Closed NathanHowell closed 8 years ago

NathanHowell commented 9 years ago

This pull request adds a splitter that relies on TDigest to provide target distribution estimates at fixed quantile intervals. It currently has no tests, I just wanted to get this up to get a review started.

avibryant commented 9 years ago

Hm so S should just be Map[L,TDigest] (for a Splitter[Double, Map[L,Long]]).

What's going on here is that a T is meant to be a distribution of the label L (in this case, by simply counting how many instances there are of each value of L). And the splitter's S needs to be a joint distribution of Double and L - so in principle you want to be counting co-occurences of a given Double value and a given L value. But the TDigest is already a distribution of Double, so what you want is the Map[L,TDigest].

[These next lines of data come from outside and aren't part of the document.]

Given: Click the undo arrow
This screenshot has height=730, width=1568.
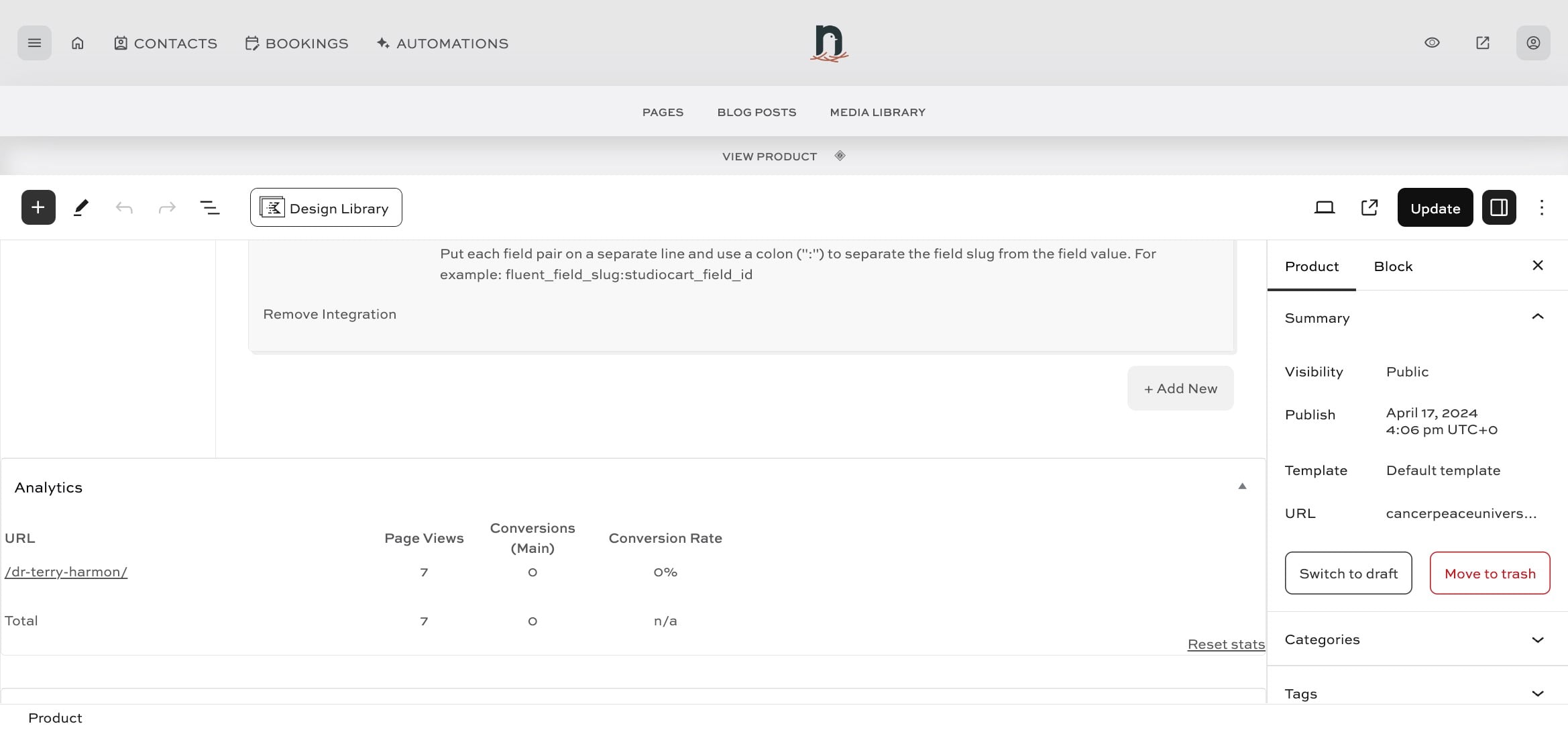Looking at the screenshot, I should [x=124, y=207].
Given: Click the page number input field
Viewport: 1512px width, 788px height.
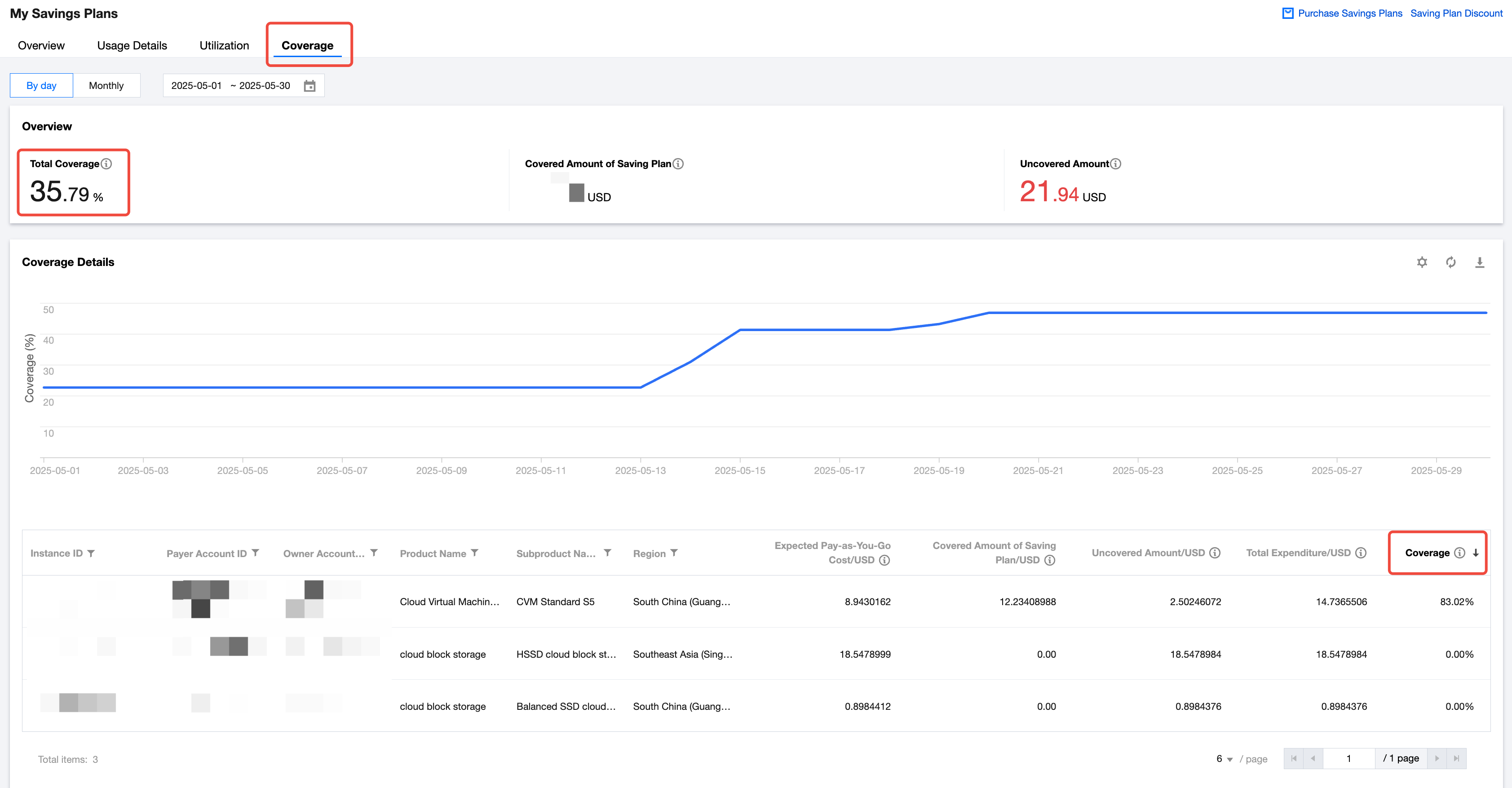Looking at the screenshot, I should point(1348,759).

What you have probably works because the inputs are Map[L,Long] where the Long is always 1L (because for any given single instance, that's what the label "distribution" looks like). And so that just becomes your somewhat unwieldy representation of a given L value. But it wouldn't work if you provided training data with different weights for some instances, and the semantics are all wonky.

NathanHowell commented 9 years ago

Took a stab at defining type S = Map[L, TDigest], which also seems to work for some simple tests. Is this going in the right direction?

NathanHowell commented 9 years ago

Fixed up the type variable names to be L instead of T and removed some other dumb stuff. Think this probably covers your feedback now.

avibryant commented 8 years ago

Sorry, missed the further commits until just now. LGTM - thanks!